2024-05-09,03:03:00.072 WARNING GPU 0000:43:00.0 H100-SXM 0x2330 BAR0 0xab042000000 restoring power control to auto
We can see that cc is disabled.
$ sudo python3 nvidia_gpu_tools.py --gpu-bdf=43:00.0 --query-cc-settings
NVIDIA GPU Tools version v2024.02.14o
Command line arguments: ['nvidia_gpu_tools.py', '--gpu-bdf=43:00.0', '--query-cc-settings']
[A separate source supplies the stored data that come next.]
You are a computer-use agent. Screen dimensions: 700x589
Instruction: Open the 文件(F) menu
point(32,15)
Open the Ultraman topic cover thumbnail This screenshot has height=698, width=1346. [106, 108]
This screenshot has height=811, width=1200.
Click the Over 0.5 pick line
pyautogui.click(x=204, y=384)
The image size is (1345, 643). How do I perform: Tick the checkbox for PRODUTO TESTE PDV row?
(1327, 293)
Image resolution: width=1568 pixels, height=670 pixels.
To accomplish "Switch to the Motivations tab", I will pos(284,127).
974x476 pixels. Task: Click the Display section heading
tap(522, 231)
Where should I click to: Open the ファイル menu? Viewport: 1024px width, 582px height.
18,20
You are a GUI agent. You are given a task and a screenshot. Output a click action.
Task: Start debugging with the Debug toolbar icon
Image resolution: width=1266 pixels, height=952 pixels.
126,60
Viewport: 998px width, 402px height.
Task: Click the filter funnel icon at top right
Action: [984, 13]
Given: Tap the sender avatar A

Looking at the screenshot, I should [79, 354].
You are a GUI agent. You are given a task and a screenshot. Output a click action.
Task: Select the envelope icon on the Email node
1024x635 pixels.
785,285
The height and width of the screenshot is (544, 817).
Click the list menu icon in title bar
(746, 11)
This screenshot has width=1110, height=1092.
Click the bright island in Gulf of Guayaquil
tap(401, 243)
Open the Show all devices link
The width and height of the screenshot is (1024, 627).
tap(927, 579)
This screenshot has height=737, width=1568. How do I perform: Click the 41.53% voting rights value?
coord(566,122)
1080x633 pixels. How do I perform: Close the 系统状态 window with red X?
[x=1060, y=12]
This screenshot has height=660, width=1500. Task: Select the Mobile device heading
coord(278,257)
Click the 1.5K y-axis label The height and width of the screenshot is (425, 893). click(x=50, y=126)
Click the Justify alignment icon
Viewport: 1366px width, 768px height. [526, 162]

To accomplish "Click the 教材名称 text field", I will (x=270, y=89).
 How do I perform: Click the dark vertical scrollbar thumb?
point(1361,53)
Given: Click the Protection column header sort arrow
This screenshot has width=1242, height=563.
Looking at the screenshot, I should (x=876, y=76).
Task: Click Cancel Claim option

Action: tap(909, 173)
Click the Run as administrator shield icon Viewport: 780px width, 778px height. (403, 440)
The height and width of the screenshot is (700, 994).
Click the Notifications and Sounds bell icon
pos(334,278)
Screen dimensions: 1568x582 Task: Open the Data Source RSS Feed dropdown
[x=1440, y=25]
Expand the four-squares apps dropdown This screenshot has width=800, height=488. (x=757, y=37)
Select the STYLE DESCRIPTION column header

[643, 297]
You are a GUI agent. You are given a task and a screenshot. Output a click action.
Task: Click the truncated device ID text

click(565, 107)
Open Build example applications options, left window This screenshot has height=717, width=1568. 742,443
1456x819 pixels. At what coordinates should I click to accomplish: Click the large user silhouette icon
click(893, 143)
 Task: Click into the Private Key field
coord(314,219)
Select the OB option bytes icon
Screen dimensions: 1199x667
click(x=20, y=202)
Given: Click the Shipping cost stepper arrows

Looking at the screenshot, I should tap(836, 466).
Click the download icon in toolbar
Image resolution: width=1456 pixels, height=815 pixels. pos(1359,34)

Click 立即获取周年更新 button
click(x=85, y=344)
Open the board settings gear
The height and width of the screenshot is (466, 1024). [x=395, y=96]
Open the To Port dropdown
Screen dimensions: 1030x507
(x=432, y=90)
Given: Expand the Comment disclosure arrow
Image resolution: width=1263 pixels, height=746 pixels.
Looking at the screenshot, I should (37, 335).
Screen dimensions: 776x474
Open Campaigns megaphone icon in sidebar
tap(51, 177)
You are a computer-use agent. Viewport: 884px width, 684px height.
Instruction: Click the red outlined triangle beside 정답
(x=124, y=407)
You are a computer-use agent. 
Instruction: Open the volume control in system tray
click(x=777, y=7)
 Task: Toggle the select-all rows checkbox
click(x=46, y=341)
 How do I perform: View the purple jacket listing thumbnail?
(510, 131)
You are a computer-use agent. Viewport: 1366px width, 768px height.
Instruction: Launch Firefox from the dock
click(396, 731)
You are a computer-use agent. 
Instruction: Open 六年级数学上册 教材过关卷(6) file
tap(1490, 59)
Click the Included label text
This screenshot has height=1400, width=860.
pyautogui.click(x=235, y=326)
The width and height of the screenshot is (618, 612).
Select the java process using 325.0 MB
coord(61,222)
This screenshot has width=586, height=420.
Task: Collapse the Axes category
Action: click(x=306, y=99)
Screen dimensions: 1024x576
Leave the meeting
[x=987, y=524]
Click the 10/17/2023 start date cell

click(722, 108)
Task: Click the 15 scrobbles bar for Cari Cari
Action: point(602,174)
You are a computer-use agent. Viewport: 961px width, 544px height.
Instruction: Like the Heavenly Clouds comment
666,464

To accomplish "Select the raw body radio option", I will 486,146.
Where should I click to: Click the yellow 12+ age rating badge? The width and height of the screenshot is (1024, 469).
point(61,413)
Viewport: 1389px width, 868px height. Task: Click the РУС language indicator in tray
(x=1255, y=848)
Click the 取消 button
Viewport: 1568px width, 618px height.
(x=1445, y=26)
2024-05-09,03:03:19.437 WARNING GPU 0000:43:00.0 ? 0x2330 BAR0 0x0 was in D3, forced power control to on (prev auto). New state D0
Topo:
PCI 0000:40:01.1 0x1022:0x14ab
PCI 0000:41:00.0 0x1000:0xc030
PCI 0000:42:00.0 0x1000:0xc030
GPU 0000:43:00.0 H100-SXM 0x2330 BAR0 0xab042000000
2024-05-09,03:03:19.439 INFO Selected GPU 0000:43:00.0 H100-SXM 0x2330 BAR0 0xab042000000
2024-05-09,03:03:19.551 INFO GPU 0000:43:00.0 H100-SXM 0x2330 BAR0 0xab042000000 CC settings:
2024-05-09,03:03:19.551 INFO enable = 0
2024-05-09,03:03:19.551 INFO enable-devtools = 0
2024-05-09,03:03:19.551 INFO enable-bar0-filter = 0
2024-05-09,03:03:19.552 INFO enable-allow-inband-control = 1
2024-05-09,03:03:19.552 INFO enable-devtools-allow-inband-control = 1
2024-05-09,03:03:19.552 INFO enable-bar0-filter-allow-inband-control = 1
2024-05-09,03:03:19.552 WARNING GPU 0000:43:00.0 H100-SXM 0x2330 BAR0 0xab042000000 restoring power control to auto
Then we invoke the launch_vm.sh
with -x
to set the docc=false
The VM starts ok and nvidia-smi
can see the GPU
Thu May 9 03:22:22 2024
+-----------------------------------------------------------------------------------------+
| NVIDIA-SMI 550.54.15 Driver Version: 550.54.15 CUDA Version: 12.4 |
|-----------------------------------------+------------------------+----------------------+
| GPU Name Persistence-M | Bus-Id Disp.A | Volatile Uncorr. ECC |
| Fan Temp Perf Pwr:Usage/Cap | Memory-Usage | GPU-Util Compute M. |
| | | MIG M. |
|=========================================+========================+======================|
| 0 NVIDIA H100 80GB HBM3 On | 00000000:01:00.0 Off | 0 |
| N/A 25C P0 67W / 700W | 0MiB / 81559MiB | 0% Default |
| | | Disabled |
+-----------------------------------------+------------------------+----------------------+
+-----------------------------------------------------------------------------------------+
| Processes: |
| GPU GI CI PID Type Process name GPU Memory |
| ID ID Usage |
|=========================================================================================|
| No running processes found |
+-----------------------------------------------------------------------------------------+
But when we try to run some test program with CUDA, it failed with Error 802.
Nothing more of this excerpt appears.